At the mention of leaving the planet, the Boss immediately looked concerned. “You all right, Carrick? Hit your head? Have some kind of heavy metal poisoning? Come on, let's get you to the hospital right now. Don't worry, we've got some fake ID, there'll be no risk of you getting hauled off somewhere and—”
“My request,” interrupted Carrick, “is that you finally do all the things I've been asking for years. Put a stop to the drugs and to any kind of torturing. I wish you would go more or less legitimate, but I've always been happy that you kicked the law in the face when it tried to hurt the little people, and I definitely don't ask you to stop doing that. But I don't demand any of this like I did with the prime minister.”
He couldn't take it any longer. For his own sake, he had to make a point of turning and leaving and never looking back.
So he covered himself once more in armor, moved to the nearby security window which could withstand the force of a heavy grenade, and tore it from the wall in a single motion. He placed it next to the wall and stepped through into open sky.
Carrick turned his fall into a glide, and that into a swoop as he flew higher and higher, leaving the town behind, leaving air and the gases of the atmosphere, bursting energy behind him in a surge that allowed him to escape Dirt's gravity, allowed him to be the closest thing to a human that had left that planet in countless generations.

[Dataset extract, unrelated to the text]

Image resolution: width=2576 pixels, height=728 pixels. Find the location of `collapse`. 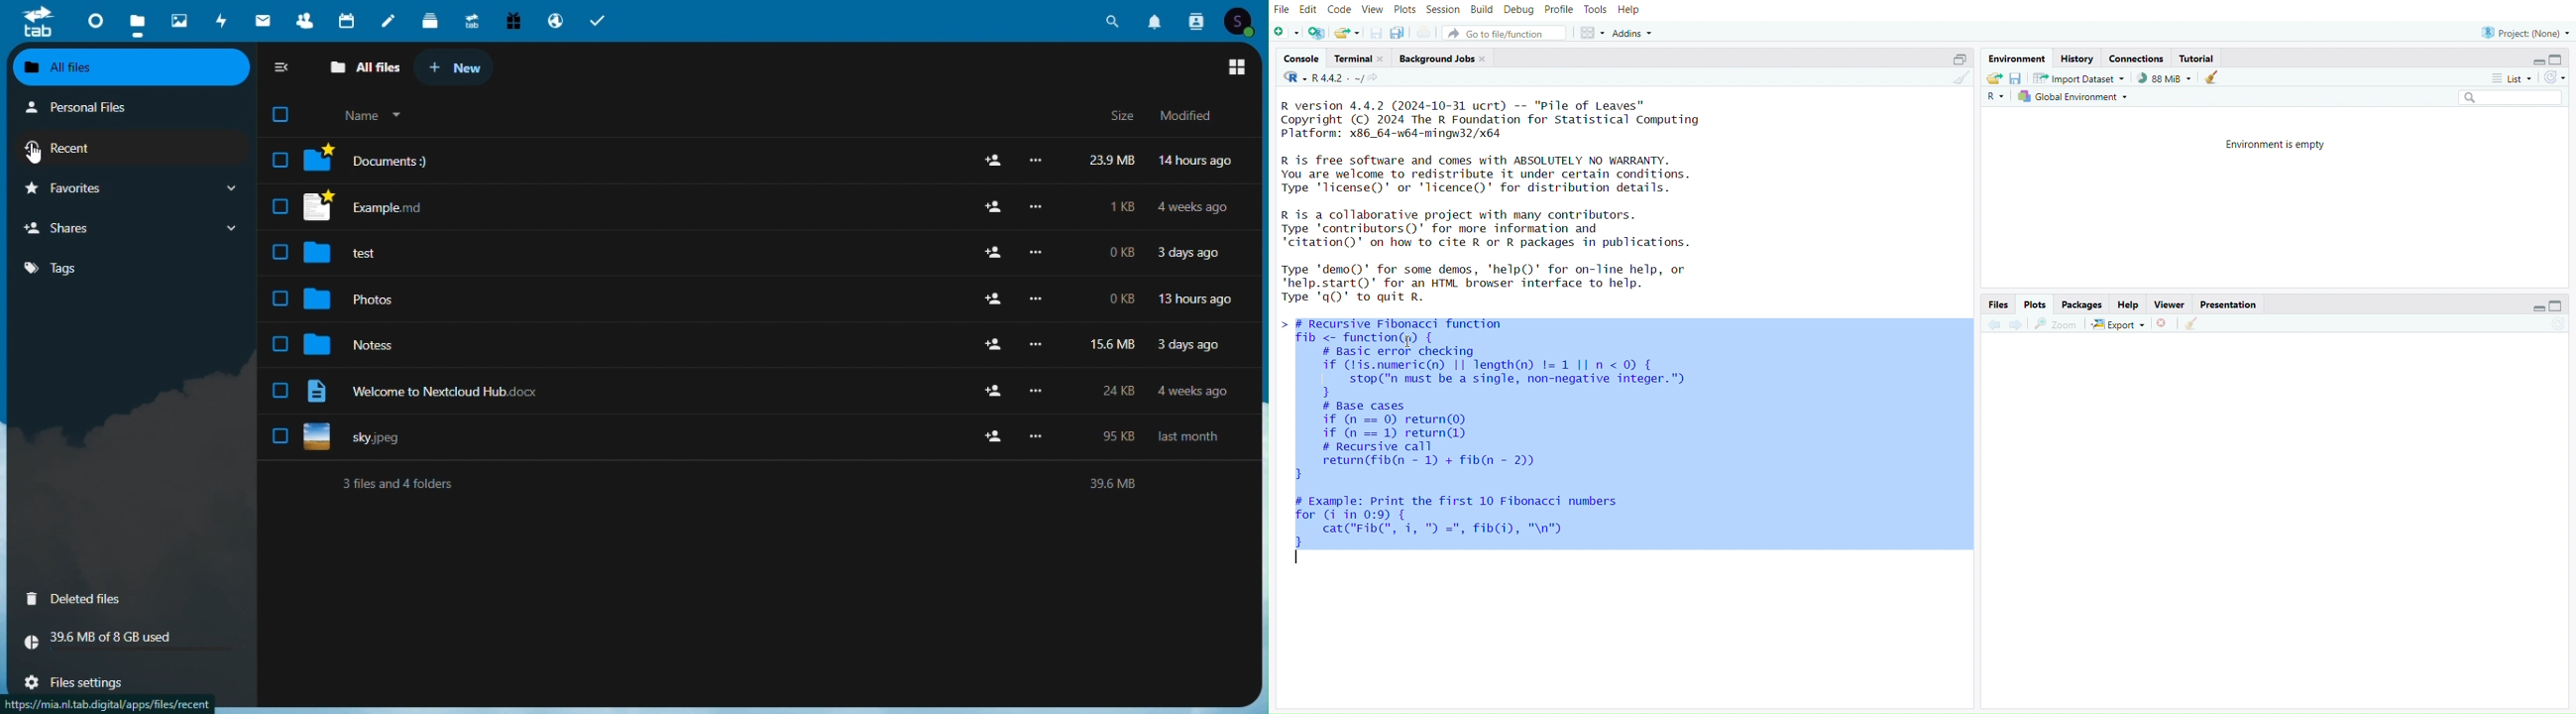

collapse is located at coordinates (2558, 305).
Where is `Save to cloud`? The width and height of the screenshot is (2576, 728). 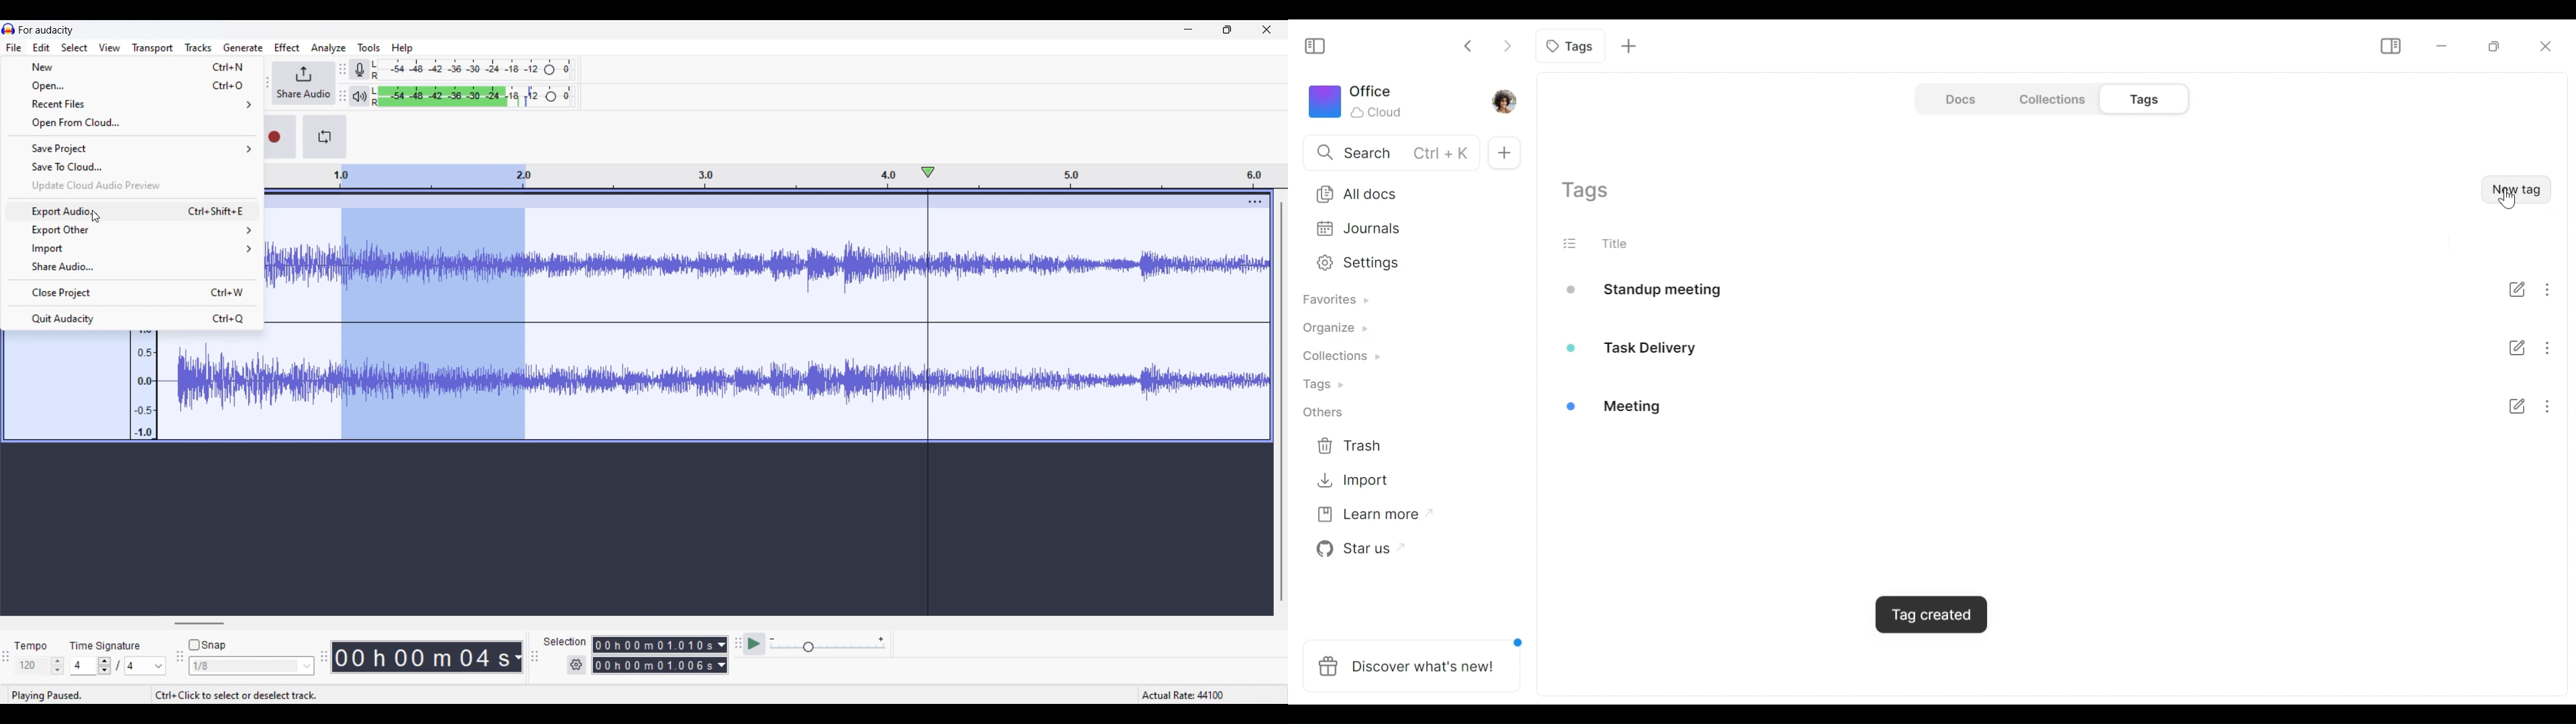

It happened in what felt like seconds to Carrick. He turned and looked down at the vast and gentle curvature of the planet Dirt beneath him, watched how its blues and browns reflected the light of their beautiful sun, saw how only one of the four great continents of Dirt were covered in green. He wondered why the terraformer had never altered enough land for humanity to spread out further.
He also looked deep within himself and found one single spark of intellect from the godchild still remaining. “Please,” said Carrick, “let me do this one thing. Let me do what we were born to do.”

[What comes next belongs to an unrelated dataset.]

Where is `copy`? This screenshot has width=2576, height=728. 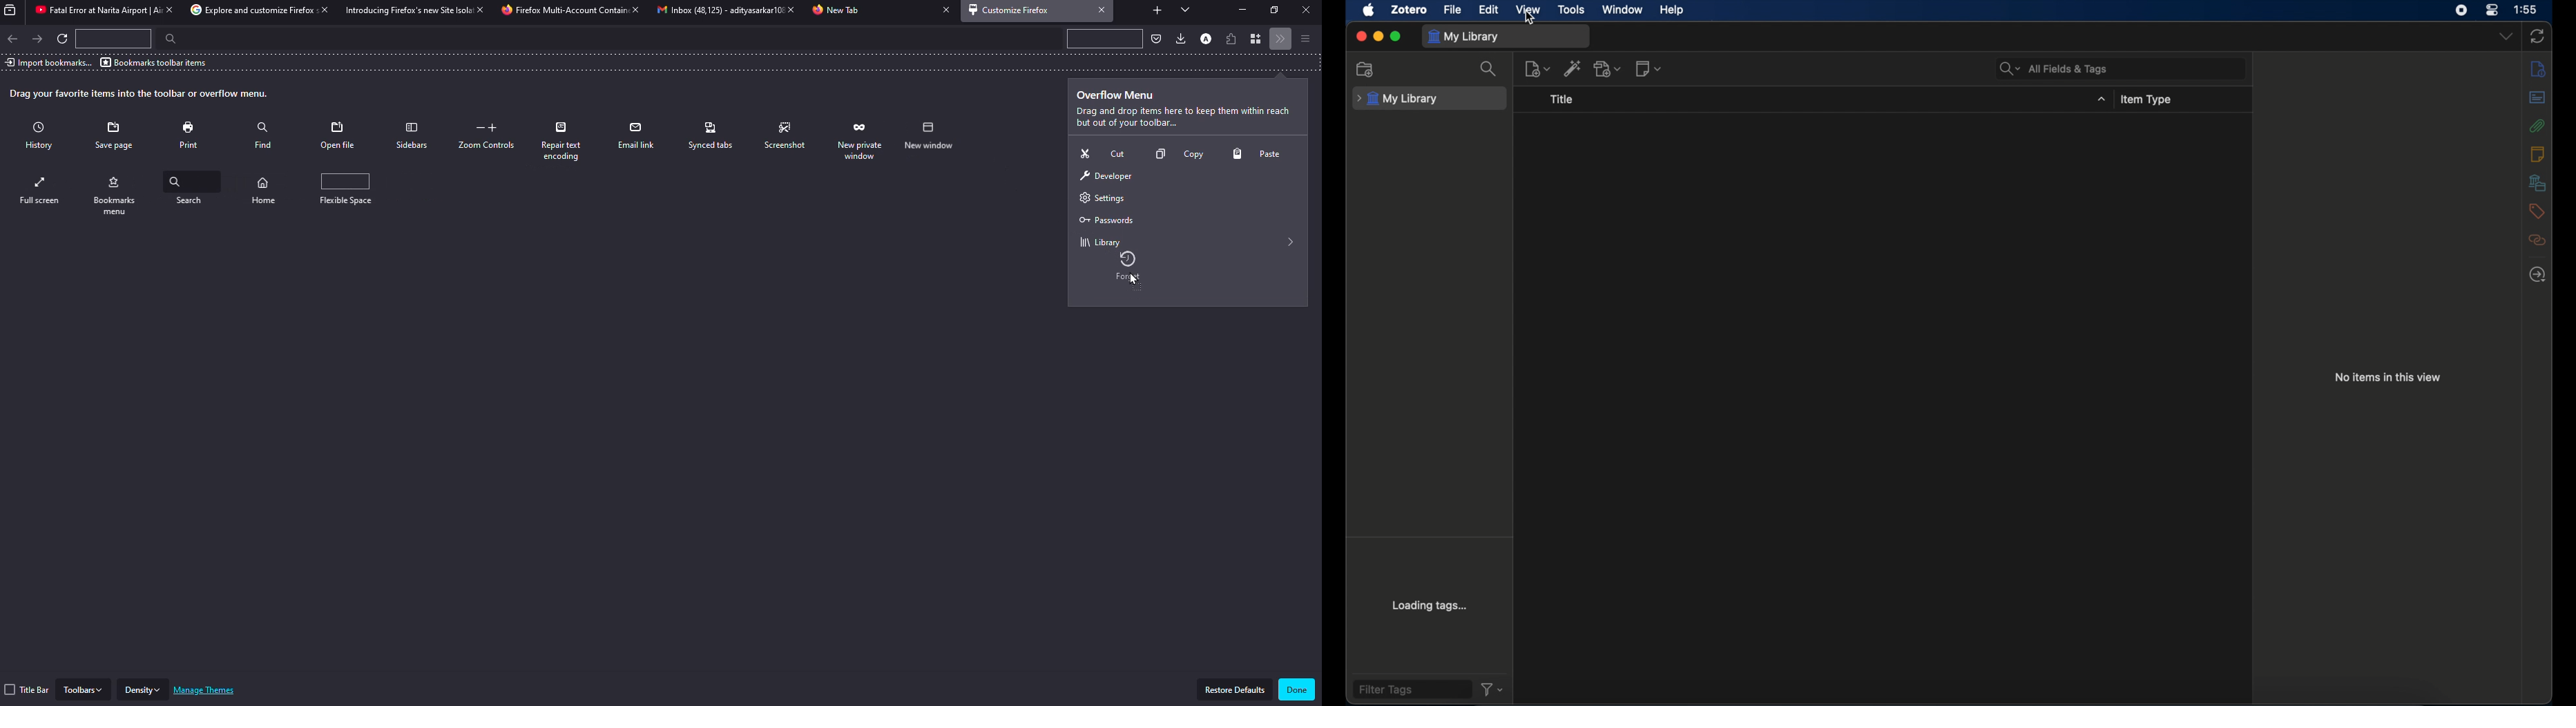
copy is located at coordinates (1175, 156).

Though it had not been asked, the spark of intelligence twinged with annoyance through Carrick's mind. I didn't terraform any more because they never earned it. There were protocols in place. They needed to prove themselves worthy of expansion, and they never did.
“I don't care if they're worthy or not,” said Carrick. “If we're leaving, I want to give them this gift.” He smiled. “I suppose I'm happy to see that you didn't give up entirely on life,” he said.
You can't control me, said the terraformer.
“No,” said Carrick. “I don't want to. If you say no, we'll leave. It's only a request.”
The terraformer was silent for a minute.
We will do it, it said at last. But watch what you ask. I'm not like the virus. I'm not a tool.
“Then let us give life,” said Carrick within his helmet, and spread out his arms as though to embrace the whole world.
And so every corner of the planet was consumed with vibrant life, with plants and with animals, with habitable places to allow humanity to spread further, and it gave forth abundant life for generations.
Then Carrick, who was the Blue Shrike, and yet not quite the terraformer, turned and flew into the stars to seek his birthright.